Development of human chorionic gonadotropin subunit-beta promoter-based toxic gene therapy for testicular cancer

Abstract

Objectives To develop a new toxic gene therapy using the tissue-specific human chorionic gonadotropin-beta (hCG-β) promoter for testicular cancer. Although most patients presenting with disseminated testicular tumor are cured through the use of chemotherapy with or without surgery, those patients with relapse after initial therapy present a difficult clinical problem. The serum tumor marker hCG-β is frequently elevated in patients with testicular cancer, and the pretreatment and post-treatment levels of serum hCG-β are highly predictive of treatment outcome.
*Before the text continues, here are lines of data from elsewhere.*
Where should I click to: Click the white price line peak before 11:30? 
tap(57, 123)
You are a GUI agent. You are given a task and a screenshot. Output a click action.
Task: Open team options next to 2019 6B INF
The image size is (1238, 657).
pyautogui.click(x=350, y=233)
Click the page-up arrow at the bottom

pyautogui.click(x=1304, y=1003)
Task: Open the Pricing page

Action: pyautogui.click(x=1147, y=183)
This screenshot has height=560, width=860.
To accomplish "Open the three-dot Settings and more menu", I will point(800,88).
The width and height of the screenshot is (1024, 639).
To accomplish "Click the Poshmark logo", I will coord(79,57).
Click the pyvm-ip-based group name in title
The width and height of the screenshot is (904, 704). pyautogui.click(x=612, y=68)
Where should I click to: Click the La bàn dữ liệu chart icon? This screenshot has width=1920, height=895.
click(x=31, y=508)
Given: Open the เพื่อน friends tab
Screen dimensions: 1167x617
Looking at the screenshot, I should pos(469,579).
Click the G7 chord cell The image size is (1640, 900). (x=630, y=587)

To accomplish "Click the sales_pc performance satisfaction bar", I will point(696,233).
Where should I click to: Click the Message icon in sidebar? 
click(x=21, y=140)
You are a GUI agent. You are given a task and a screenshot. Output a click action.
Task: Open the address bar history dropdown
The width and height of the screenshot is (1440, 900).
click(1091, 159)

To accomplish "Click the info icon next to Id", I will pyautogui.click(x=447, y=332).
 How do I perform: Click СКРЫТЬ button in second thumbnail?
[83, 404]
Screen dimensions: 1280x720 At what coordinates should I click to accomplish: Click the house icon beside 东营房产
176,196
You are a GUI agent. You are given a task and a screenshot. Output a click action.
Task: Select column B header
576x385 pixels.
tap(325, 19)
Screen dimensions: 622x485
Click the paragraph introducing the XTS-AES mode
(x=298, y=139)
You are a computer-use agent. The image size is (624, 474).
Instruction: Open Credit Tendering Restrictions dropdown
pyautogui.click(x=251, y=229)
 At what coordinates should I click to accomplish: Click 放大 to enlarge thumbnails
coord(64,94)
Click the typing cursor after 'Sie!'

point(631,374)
Methods Human testicular embryonal carcinoma cell line, NEC 8, a human prostate cancer cell line, PC-3, and a human bladder cancer cell line, WH, were used in this study. A transient expression experiment was used to analyze the activity of a 729-bp hCG-β promoter in all three cell lines. A recombinant adenovirus carrying thymidine kinase (Ad-hCG-β-TK) under control of the hCG-β promoter was generated. The tissue-specific activity of Ad-hCG-β-TK was tested in vitro and in vivo. Results The hCG-β promoter had significantly greater activity in the hCG-β-producing cell line (NEC 8) than in the non-hCG-β-producing cell lines (PC-3 and WH). In vitro, Ad-hCG-β-TK with acyclovir significantly inhibited NEC 8 growth but not PC-3 or WH cell growth. In vivo, Ad-hCG-β-TK with acyclovir significantly inhibited NEC 8 subcutaneous tumor growth in nude mice. Conclusions In this study, we explored the possibility of developing a new therapeutic agent to target and induce the killing of testicular germ cell tumor selectively by using tissue-specific hCG-β promoters.